Plans to tackle Iraq’s long-term problems after the fall of Saddam Hussein face many serious obstacles — but few are as troubling as a lack of basic economic and social data about the country, experts and officials say.
As the US and Britain begin the mammoth task of reconstruction amid squabbling about how post-Baathist Iraq will be governed, concern is mounting over incomplete information about some fundamental questions.
With fighting entering its final stages and the focus shifting to restoring law and order, the military and intelligence services are patting themselves on the back for knowing enough to fight a successful war. But in other areas, Iraq remains a mystery.
“Iraq is a black box because of the secretive nature of the regime,” says the Israeli scholar Amatzia Baram. An American official calls the country’s vital oil revenues a “black hole”, and a British government economist complains of a “huge quantitative vacuum”. Institutions that normally pride themselves on supplying precise answers admit they are stumped, and at odds with each other. James Wolfensohn, president of the World Bank, was asked this week how much cash would be needed to rebuild Iraq. “I don’t have the slightest idea,” he answered bluntly. “It’s pretty hard to come to an assessment as to what is needed.”
The economy section of the CIA’s factbook on Iraq contains more “not available” entries than any other country, with the possible exception of North Korea. “Per capita output and living standards are still well below the prewar level,” it notes, “but any estimates have a wide range of error.” No figures are available for mobile phone usage, except in Kurdistan in the north of the country.
It gets worse. The IMF has not set foot in Baghdad since 1983. Without international loans, the government has not had to submit any reports on its finances. Less may be known about employment, industrial output, inflation, budgetary policy and wages and prices than about the Republican Guard or chemical weapons.
In the 70s boom years the Baathist government enjoyed a solid reputation. It ruled a developing country, but one with huge oil wealth and a workforce who benefited from steady investment in health and education. Baghdad hotels that played host to businessmen from around the world.
The clock stopped in 1980 when Saddam launched his disastrous eight-year war against Ayatollah Khomeini’s Iran. An already secretive regime closed in on itself as more and more resources were pumped into defense and security.

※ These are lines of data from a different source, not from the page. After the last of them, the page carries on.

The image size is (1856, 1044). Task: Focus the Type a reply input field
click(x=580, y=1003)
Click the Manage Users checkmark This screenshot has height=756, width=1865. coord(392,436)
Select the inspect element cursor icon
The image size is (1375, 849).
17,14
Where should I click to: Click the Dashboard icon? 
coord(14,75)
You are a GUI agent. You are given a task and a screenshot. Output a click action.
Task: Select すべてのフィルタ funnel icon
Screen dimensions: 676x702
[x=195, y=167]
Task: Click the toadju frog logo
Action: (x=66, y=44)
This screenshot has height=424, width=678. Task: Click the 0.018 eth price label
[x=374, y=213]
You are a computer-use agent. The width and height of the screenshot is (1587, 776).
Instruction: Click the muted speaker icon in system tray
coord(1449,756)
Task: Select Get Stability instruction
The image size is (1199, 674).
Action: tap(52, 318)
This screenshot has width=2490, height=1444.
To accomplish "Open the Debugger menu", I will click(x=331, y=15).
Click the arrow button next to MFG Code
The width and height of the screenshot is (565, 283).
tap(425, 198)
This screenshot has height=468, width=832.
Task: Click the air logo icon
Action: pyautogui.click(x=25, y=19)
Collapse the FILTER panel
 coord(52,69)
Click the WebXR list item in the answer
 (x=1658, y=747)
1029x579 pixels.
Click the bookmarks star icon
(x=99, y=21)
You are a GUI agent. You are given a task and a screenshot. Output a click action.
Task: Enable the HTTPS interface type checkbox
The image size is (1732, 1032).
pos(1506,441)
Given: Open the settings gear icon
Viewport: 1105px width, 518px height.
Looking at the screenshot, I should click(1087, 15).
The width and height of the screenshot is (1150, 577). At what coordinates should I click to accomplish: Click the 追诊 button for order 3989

The UN sanctions imposed after the invasion of Kuwait in 1990 blurred the picture further by encouraging a shadowy parallel economy in which a cosseted elite enjoyed dollar incomes from smuggled oil while the middle classes, especially in the large state sector, were crushed by shrinking salaries and dinar inflation.
Investment in public services dried up, with what little there was going to Baghdad, deepening the impoverishment and resentment of the Shiite majority.
The rationing system put in place under the UN’s oil for food program has played havoc with basic statistics figures, since deaths often go unreported. “You were allowed to do a sample survey in one place but never more broadly,” says a Western sociologist. No traditional household health surveys were carried out between 1991 and 1998 except by the government, and few trust its findings. Poverty and health issues became part of the propaganda battleground over sanctions. “Data on Iraq is not usually very good and very difficult to get hold of,” says Colin Rowat, a Birmingham University economist. “It’s a direct function of dictatorship and being on a war footing for 23 years.”
Another crucial unanswered question is the size of the country’s external debt, which will have to be dealt with once sanctions are lifted. Protecting the records was one reason the US Treasury lobbied the Pentagon to exclude the Bank of Iraq from its target lists. Estimates of the debt range from $60 billion-$200 billion. With the subject already on the agenda for a G-7 finance ministers’ meeting in Washington this weekend, this is no mere detail.
Accurate figures will depend on whether the total includes loans to Saddam made by the Gulf countries he intimidated during the war against Iran, or subsequent reparations claims from Tehran. But once the size is agreed, the real issue will be how it is going to be managed.
Oil — source of 95 percent of Iraq’s foreign currency earnings — is a far better known subject, but there, too, different US government agencies use different figures for the reserves.
The question is crucial since oil income will determine the extent to which the international community will have to finance reconstruction and how much Iraq will need to rely on investment from foreign oil companies.
Efforts are already being made by the US and Britain to persuade civil servants to return to work, and Iraqi exiles with government experience are being asked to help fill information gaps.
Yet worries about data may be exaggerated. “We’re not talking about fine-tuning an economy but saving it from collapse,” Dr. Rowat says.
“It would be nice to have some baseline figures so we can say in a year’s time how far we have come,” argues an official working on postwar planning, “but it won’t necessarily hamper the process.”
Uncertainty about facts and figures is matched by blinding clarity about the daunting scale of the challenge ahead, compared by some to the transformation of the Russian economy after the collapse of communism.
“Iraq is rich in oil and human resources and talent, so there is an upside if you can hang in there,” says an economist. “But the first 12-24 months are going to be very tough.”